A genophore is made up of a single double-stranded DNA.
The chromosome in a eukaryotic organism is composed of deoxyribonucleic acid (DNA) and proteins (histones and non-histone proteins). The chromosomes are localized in the nucleoplasm inside the nucleus. The nuclear membrane or the nuclear envelop separates the nucleoplasm from the cell cytoplasm. Unlike eukaryotes, where the chromosomes are confined to the nucleus, the chromosome in prokaryotes is found in irregularly shaped regions or undefined nucleus. The nucleus-like structure which contains the naked chromosome is called the nucleoid.
The chromosome in prokaryotic organisms (i.e. bacteria) is only composed of DNA and without histones proteins. The genome of a prokaryote comprises only one chromosome. The chromosome is a double-stranded covalently closed circular DNA. Research on E. coli suggests that the circular chromosomal DNA (~ 4.6 x 106 bp) is associated with Nucleoid-associated proteins or NAPs. Apart from the packaging of the chromosome, NAPs are also involved in the transcription of RNA, replication of DNA, recombination, and repair.

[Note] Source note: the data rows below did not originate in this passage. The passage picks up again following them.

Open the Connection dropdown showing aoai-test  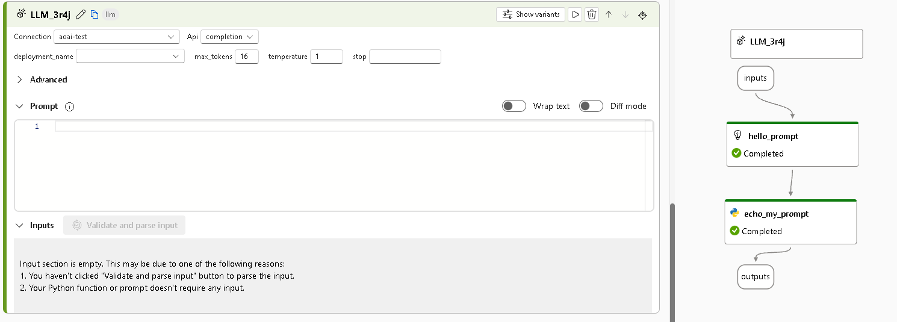116,37
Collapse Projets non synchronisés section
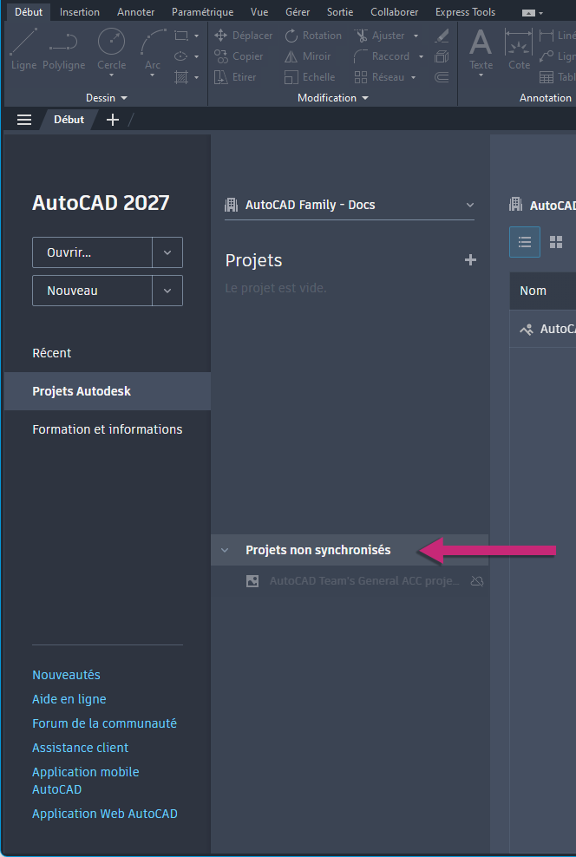The image size is (576, 857). 225,550
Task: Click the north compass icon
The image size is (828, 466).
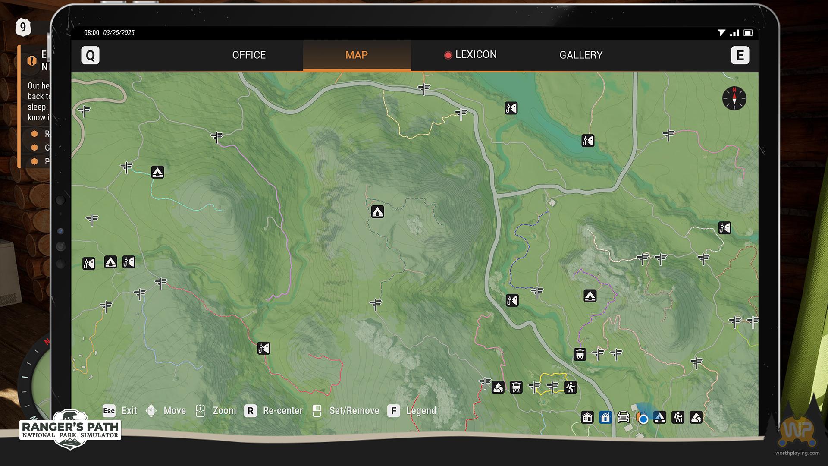Action: coord(734,98)
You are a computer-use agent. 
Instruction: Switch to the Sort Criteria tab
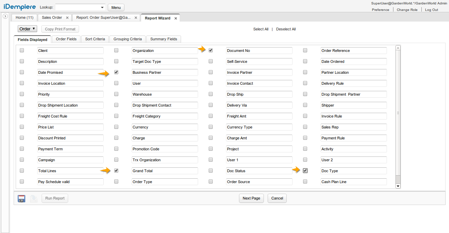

The genophore is referred to as the DNA of a prokaryotic cell or the prokaryotic chromosome. Due to the absence of histones proteins and a true chromatin-like structure, the prokaryotic chromosome is called the genophore. The genophore condensed compacted by a mechanism called supercoiling.
The genophore of the bacterium Mycoplasma genitalium is 580,073 base pairs. The organelle DNA present in mitochondria and chloroplasts are also called genophores.